Like no other in his field, the Leipzig-born art historian Thomas Gaehtgens fails with his publications and initiatives build bridges between Nations, especially between Germany and France. The forthcoming publication is part of Notre-Dame, which is not only the Cathedral and the Royal Church was, but a French national monument represents, such as Versailles, the residence of the French kings. Between the large picture book about Versailles and the extent of comparatively modest historical overview of Notre-Dame of about forty years of evidence, the Gaehtgens’ close connection to France. His Initiative is the result of the German Forum for art history in Paris, whose founding Director he was in 1997. Also when he took over in 2008, the Directorate of the Getty Research Institute in Los Angeles, went to him in the power of art to transcend boundaries. As the last publication of his book “Reims on Fire – war and the Reconciliation between France and Germany”, which appeared afterwards in French, and the German version (F. A. Z. appeared there from 19.September 2018). “The burning Cathedral – A history of the First world war” was to a publication that is the reconciliation between France and Germany.

As a Director of the Getty Center to the mount without lifting

Stefan Trinks

editor in the features section.

F. A. Z.

His big picture book, “Versailles” had Gaehtgens made once some of the quotes, from Voltaire, Victor Hugo, Anatole France. The crucial sentence comes from Auguste Thierry: “The historian must be first and foremost a painter.” The features Gaehtgens’ passion for art history. It is not dry science, but a lively engagement with the art through the centuries, with the modern and contemporary.

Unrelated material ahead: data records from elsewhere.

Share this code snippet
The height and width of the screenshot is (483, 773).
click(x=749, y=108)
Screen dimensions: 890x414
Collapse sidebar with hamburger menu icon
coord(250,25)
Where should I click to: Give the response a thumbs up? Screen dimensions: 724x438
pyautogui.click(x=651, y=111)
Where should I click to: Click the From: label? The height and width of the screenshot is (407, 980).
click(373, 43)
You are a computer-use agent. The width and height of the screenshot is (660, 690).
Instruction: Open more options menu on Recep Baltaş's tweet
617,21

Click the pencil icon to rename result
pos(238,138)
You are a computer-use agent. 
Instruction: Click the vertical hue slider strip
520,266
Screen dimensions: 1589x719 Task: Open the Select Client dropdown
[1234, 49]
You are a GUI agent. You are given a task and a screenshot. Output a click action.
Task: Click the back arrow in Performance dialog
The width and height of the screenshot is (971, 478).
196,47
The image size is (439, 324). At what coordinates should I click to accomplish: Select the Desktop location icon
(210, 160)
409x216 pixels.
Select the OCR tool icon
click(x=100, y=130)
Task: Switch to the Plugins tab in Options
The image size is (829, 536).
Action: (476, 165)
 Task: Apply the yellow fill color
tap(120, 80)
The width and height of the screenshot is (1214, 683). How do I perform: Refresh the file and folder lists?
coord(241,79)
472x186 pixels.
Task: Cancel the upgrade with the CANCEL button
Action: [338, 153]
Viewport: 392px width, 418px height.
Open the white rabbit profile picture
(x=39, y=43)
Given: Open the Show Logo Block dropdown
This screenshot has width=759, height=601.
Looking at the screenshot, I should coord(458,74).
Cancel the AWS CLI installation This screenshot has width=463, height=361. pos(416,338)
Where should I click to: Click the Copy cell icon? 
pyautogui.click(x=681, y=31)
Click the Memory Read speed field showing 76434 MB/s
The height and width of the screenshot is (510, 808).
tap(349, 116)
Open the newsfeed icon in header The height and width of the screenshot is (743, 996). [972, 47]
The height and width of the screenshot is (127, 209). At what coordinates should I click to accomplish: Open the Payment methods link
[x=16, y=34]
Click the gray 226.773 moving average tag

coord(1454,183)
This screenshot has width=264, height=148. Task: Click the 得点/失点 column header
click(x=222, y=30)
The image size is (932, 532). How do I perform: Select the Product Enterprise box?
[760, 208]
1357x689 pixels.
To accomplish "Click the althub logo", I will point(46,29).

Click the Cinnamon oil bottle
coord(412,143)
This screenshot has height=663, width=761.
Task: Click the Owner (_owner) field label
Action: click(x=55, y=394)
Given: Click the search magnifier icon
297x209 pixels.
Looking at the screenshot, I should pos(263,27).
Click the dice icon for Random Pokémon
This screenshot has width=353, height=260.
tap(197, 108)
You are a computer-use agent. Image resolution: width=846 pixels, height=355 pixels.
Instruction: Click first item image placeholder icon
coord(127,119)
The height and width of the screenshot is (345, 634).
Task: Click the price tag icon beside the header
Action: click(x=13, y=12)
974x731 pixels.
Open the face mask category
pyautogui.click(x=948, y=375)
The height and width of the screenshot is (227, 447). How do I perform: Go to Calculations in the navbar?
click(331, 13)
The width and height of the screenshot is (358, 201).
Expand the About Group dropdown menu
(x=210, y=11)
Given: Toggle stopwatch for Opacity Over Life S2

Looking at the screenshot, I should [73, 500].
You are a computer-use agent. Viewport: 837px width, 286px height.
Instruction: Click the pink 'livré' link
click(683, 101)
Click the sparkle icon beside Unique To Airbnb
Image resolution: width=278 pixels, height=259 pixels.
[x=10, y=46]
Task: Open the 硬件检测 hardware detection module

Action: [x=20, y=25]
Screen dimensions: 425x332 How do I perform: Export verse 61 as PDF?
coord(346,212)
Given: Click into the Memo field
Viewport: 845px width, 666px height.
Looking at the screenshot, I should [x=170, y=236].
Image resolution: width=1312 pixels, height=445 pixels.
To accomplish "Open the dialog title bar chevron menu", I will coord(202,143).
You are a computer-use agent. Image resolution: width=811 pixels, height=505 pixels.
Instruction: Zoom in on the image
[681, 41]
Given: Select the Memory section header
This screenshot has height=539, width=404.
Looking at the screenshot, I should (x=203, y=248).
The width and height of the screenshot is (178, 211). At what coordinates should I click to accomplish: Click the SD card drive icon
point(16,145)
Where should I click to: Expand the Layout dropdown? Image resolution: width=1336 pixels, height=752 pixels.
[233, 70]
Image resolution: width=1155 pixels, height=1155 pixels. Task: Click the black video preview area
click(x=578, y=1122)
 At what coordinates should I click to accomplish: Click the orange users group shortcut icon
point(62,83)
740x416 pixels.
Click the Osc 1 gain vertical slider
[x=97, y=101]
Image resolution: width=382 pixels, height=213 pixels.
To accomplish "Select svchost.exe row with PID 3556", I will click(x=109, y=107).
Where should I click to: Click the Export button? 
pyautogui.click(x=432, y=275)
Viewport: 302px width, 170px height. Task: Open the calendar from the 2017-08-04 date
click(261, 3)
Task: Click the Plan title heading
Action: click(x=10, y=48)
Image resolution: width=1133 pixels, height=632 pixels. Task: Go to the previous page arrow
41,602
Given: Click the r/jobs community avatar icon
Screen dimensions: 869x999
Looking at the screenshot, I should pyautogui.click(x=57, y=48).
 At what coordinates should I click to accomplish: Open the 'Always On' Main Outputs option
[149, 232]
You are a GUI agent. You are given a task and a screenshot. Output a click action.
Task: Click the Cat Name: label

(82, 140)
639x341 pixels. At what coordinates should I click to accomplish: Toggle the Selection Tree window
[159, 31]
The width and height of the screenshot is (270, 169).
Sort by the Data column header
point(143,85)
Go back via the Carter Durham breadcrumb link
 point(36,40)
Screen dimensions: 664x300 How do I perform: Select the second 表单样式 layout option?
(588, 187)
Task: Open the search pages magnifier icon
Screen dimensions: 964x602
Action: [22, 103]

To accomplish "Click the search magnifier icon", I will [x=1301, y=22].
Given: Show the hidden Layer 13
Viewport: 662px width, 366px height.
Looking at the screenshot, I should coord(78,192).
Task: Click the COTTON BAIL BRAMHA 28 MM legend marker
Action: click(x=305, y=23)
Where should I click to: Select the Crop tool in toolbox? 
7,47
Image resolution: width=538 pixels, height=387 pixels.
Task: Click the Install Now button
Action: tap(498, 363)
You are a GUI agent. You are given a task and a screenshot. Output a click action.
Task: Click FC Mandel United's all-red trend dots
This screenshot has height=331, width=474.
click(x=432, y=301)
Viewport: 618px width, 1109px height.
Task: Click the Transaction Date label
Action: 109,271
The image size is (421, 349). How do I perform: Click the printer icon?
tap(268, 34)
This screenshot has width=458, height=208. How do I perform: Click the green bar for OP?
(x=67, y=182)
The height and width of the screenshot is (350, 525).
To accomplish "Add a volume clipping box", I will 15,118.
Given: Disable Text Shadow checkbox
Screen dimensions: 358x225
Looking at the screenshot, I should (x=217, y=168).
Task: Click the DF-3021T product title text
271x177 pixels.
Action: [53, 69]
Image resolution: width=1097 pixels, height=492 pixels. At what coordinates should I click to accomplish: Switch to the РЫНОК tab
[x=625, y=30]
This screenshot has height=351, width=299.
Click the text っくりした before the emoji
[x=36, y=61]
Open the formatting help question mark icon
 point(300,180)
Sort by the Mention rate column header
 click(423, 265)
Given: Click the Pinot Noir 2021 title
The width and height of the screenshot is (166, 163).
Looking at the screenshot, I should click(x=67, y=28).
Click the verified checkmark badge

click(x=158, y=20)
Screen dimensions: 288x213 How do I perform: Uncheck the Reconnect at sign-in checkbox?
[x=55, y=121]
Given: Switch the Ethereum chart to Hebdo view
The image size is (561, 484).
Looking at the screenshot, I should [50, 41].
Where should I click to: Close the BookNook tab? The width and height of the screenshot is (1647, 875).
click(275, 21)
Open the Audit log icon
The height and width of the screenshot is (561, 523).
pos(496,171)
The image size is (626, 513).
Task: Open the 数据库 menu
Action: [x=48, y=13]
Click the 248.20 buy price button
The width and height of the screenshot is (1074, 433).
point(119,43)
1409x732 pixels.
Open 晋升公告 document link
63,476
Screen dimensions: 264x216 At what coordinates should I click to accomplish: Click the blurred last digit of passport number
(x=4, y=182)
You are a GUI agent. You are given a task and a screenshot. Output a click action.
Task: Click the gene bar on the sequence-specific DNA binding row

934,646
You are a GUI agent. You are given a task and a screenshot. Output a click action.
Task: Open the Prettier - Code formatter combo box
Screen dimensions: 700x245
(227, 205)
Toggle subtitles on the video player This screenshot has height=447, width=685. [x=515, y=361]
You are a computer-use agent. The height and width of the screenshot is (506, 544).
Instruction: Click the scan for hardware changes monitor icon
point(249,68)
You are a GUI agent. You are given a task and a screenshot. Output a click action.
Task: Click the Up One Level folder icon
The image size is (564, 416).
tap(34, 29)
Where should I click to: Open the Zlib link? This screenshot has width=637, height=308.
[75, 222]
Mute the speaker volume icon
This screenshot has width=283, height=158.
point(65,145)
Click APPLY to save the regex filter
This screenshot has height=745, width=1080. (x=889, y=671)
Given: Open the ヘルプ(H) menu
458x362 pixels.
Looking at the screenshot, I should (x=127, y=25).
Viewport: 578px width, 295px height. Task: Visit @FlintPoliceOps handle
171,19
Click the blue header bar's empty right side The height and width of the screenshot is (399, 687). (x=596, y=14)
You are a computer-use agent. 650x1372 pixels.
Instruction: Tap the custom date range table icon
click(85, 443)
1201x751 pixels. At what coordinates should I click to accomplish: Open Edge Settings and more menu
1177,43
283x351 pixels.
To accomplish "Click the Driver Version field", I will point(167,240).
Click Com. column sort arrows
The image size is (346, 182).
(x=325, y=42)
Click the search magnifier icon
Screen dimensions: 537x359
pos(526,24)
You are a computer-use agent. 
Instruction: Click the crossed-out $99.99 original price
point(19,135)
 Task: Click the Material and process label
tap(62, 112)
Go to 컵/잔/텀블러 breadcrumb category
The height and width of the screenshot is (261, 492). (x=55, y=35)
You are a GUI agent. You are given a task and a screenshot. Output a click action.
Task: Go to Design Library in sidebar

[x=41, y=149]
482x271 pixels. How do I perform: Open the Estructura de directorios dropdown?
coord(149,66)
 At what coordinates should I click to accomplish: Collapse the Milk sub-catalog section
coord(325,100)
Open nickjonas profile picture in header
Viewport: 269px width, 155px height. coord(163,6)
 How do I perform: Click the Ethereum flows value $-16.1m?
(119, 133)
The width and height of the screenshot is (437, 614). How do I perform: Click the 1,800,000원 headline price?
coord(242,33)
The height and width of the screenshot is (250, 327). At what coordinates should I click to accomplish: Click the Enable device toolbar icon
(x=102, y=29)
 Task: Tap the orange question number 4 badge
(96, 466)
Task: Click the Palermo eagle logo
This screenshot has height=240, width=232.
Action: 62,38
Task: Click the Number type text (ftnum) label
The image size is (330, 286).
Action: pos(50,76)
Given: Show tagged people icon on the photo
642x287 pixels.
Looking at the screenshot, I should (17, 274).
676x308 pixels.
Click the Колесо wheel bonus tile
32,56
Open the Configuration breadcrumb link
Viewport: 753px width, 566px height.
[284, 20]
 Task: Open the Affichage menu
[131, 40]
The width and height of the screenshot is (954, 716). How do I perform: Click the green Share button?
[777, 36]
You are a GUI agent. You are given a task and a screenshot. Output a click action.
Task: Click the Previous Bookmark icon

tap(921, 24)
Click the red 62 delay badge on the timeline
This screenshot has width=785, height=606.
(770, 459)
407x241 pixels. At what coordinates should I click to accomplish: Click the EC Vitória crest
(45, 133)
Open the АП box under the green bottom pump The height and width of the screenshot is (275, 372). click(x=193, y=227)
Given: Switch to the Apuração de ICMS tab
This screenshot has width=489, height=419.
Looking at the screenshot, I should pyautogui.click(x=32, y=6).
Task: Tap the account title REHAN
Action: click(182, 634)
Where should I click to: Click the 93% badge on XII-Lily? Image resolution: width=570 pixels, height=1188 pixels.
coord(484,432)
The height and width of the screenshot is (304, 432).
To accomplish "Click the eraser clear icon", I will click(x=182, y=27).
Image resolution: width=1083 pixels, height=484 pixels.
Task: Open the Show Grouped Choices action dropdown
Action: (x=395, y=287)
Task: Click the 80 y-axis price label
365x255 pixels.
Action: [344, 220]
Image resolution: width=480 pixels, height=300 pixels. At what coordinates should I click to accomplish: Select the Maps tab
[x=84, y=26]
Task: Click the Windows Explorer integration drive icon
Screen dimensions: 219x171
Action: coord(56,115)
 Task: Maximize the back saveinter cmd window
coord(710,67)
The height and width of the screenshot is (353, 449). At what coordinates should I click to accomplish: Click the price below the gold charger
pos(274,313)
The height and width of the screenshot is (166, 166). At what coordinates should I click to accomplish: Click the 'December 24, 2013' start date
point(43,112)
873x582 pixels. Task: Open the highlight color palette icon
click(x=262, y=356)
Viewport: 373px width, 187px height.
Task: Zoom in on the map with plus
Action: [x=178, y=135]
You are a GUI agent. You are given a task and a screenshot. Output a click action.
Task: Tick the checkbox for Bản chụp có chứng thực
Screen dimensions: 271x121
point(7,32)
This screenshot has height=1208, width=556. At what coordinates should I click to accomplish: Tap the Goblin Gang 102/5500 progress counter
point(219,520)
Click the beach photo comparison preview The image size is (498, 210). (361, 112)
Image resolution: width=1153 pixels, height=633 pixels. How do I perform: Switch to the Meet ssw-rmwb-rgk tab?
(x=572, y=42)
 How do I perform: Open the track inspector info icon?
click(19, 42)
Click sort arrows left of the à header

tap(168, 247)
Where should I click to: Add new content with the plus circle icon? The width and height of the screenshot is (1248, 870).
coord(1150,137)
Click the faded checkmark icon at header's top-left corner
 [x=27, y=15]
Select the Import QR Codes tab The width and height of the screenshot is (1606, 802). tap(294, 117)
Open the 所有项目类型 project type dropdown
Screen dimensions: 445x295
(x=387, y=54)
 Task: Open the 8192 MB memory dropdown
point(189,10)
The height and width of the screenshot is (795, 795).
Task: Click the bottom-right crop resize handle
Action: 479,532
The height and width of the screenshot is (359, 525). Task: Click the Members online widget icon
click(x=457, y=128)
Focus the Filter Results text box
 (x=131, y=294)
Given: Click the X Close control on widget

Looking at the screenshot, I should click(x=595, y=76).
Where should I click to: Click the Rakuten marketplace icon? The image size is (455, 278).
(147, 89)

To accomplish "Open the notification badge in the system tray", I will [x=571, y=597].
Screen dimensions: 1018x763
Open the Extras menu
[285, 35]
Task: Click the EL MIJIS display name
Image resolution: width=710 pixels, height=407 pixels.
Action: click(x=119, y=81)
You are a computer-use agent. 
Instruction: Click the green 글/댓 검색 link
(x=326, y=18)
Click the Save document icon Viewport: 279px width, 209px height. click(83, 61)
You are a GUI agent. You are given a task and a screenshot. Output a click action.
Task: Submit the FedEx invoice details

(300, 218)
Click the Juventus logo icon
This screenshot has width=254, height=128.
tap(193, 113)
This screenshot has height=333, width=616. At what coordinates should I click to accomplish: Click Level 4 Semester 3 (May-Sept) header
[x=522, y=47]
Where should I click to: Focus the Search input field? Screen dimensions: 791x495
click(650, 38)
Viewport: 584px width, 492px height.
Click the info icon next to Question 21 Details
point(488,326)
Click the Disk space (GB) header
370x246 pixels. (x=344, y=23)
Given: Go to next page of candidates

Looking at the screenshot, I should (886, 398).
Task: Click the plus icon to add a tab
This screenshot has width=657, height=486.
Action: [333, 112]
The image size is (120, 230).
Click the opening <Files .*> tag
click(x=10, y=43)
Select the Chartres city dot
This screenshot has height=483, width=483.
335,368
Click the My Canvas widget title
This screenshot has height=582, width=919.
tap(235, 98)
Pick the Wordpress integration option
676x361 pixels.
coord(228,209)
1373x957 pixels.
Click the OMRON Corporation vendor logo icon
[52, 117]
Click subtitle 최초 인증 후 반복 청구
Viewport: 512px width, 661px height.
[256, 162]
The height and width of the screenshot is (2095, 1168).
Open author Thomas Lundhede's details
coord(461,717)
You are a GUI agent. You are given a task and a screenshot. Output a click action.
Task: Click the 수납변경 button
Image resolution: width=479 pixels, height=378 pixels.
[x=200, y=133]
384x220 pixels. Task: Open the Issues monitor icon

In the ten years as Director of the Getty Research Institute in Los Angeles Gaehtgens built on these experiences. Not least due to the superb location of the Institute on a hill as the Olympus of the Sciences, with a panoramic view of Los Angeles and the Pacific ocean, the view angle increased. The program was based on the encounters with other cultures, among others, in the immediate vicinity of the nearby pre-Columbian cultures of Central America and to the other Pacific side of the cultural Connections to Asia. “Connecting Seas” was one of these fascinating and programmatic exhibitions on the theme of “encounters” – a key word for an art historian Thomas Gaehtgens, who is now eighty years old.